What matters is how you can spend it most effectively within your limited “inference cost”. with “test-time compute-optimal scaling strategy”. image

Find the optimal test-time hyper-param $\theta$ for prompt $q$ within a given test-time compute resource $N$. The intuition is that this optimization depends on the difficulty of the question. If so, how do we measure this difficulty, we can divide it into 5 bins by measuring the difficulty with a pass@1 rate among the 2048 samples in the model (– oracle difficulty) But in the actual infer situation, we don’t know gt, so we can run with the average of the scores of the learned verifiers for the final answer (–model-predicted difficulty) This is an additional cost in itself, as you need to divide the difficulty in this way and then measure it with a suitable test-time scaling method.

scaling test-time compute with verifier

Tried ORMs, but PRM consistently outperformed them, so they went with PRM

training PRM

  • data
  • Observed that GPT-generated writes are ineffective for learning PalM 2, even with the PRM800K provided by lightman et al.
  • Follow Math Shepherd and have a monte carlo rollout to find the reward for each step and use it as the value.
  • Generate 16 PRMs per question by giving the base model a few-shot prompt.

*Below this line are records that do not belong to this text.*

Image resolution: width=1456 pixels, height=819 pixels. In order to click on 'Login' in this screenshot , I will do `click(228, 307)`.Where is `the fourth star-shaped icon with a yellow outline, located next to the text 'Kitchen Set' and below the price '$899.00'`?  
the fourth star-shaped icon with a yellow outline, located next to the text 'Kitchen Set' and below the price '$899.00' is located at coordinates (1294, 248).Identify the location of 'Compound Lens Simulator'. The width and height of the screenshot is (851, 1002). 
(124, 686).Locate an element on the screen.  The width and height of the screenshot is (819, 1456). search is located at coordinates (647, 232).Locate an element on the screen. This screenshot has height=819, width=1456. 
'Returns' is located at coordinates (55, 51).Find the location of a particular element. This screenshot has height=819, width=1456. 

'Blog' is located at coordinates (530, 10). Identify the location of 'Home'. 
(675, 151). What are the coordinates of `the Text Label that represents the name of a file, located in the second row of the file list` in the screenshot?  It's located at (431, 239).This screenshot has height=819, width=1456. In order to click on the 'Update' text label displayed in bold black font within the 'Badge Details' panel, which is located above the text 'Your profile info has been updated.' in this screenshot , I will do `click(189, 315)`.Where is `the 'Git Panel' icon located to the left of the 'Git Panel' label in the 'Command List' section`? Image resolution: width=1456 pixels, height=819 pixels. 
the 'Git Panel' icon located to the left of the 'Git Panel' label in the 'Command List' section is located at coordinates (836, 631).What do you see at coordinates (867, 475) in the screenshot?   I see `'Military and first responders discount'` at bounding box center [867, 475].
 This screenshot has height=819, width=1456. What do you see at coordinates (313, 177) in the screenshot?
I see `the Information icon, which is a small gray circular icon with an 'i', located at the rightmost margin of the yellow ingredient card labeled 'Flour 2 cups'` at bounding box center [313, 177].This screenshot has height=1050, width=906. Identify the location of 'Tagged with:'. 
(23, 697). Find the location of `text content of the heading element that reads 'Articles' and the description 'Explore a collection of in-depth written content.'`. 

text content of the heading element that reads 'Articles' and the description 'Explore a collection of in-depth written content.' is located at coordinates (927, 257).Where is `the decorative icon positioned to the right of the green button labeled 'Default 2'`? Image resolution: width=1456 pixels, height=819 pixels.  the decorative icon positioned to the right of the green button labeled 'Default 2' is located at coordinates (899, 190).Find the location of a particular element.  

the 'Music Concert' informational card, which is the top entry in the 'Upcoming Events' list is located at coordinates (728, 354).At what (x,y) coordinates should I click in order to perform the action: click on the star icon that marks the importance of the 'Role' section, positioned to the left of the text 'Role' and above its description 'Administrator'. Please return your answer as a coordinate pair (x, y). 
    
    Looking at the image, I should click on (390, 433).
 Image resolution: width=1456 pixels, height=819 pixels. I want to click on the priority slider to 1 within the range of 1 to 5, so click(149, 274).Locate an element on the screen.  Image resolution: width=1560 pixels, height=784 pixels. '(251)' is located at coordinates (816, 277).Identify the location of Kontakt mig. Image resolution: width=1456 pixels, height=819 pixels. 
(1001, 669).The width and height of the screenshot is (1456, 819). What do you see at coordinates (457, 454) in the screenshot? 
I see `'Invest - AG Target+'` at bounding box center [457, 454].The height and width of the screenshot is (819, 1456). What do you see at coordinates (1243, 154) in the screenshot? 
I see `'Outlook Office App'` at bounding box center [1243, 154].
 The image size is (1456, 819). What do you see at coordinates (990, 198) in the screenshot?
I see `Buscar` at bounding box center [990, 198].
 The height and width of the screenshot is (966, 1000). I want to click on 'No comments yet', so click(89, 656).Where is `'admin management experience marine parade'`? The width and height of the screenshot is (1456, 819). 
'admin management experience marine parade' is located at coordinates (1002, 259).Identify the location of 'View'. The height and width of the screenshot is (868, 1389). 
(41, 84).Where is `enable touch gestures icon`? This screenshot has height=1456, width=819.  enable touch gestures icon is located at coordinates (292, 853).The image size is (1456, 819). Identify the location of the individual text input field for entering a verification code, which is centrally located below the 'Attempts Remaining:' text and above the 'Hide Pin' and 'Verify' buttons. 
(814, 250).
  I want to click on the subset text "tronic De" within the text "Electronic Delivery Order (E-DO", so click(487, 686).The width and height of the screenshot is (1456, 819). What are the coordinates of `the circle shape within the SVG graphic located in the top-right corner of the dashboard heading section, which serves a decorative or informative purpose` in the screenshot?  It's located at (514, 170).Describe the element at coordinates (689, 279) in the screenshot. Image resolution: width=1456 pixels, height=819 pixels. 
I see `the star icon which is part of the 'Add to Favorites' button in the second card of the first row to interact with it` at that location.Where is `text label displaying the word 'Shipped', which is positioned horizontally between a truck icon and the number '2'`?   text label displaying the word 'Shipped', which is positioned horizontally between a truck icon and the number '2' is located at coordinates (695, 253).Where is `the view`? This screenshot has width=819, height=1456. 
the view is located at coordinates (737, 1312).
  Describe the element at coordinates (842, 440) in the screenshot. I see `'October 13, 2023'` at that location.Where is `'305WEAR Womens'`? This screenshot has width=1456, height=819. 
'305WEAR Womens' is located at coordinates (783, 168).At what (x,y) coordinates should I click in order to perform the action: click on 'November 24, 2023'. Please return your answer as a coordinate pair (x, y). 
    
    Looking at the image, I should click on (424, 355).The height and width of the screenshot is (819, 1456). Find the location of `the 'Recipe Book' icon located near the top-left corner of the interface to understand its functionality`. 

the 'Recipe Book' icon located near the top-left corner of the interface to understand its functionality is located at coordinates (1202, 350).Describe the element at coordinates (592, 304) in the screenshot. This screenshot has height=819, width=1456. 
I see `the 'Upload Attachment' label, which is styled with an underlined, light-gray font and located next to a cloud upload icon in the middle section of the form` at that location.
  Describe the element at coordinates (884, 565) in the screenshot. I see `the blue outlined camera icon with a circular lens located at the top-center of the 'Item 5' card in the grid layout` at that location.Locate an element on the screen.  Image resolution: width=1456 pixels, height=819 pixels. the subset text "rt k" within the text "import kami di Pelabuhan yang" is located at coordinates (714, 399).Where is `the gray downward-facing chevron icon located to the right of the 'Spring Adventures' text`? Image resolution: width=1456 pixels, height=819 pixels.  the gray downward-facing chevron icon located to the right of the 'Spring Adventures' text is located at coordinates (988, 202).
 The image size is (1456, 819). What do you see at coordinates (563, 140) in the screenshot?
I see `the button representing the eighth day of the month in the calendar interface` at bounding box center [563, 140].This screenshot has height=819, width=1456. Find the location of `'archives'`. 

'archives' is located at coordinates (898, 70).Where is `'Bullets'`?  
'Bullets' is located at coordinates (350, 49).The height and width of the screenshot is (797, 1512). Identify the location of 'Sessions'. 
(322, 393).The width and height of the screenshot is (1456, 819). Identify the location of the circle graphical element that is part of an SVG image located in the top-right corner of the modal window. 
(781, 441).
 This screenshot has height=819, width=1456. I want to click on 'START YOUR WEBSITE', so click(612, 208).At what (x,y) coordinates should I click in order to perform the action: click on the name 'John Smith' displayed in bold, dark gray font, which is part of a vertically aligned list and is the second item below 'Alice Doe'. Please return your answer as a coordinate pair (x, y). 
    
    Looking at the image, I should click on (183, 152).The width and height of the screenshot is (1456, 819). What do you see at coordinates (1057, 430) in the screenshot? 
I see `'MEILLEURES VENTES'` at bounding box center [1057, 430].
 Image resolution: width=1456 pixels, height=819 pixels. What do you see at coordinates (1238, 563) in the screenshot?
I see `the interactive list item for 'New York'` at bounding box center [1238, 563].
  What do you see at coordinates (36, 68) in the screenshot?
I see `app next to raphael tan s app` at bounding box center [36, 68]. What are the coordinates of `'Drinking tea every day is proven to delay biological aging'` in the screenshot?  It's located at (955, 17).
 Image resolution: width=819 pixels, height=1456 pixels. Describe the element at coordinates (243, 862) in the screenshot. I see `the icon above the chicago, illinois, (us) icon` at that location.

Run 16 monte carlo rollouts and discard those that don’t produce a parsable answer.
  • training
  • A PRM is a binary classifier trained with a bce that predicts a soft value between 0 and 1.
  • I don’t know how many epoxies because it says val loss early stopping
  • aggregation
  • step-wise: last was best
  • intesr-answer: You wrote “best-of-N-weighted” with PRM as verifier.
  • search
    • BoN weighted
    • beam search: N beams; M beam width
  • lookahed search: Unlike beam search, lookahed search goes K steps ahead for N beams and serachs beams with the PRM value of that step.
  • To eliminate the stochastic, temperature = 0
  • Think of it as MCTS minus stochastic (exploration)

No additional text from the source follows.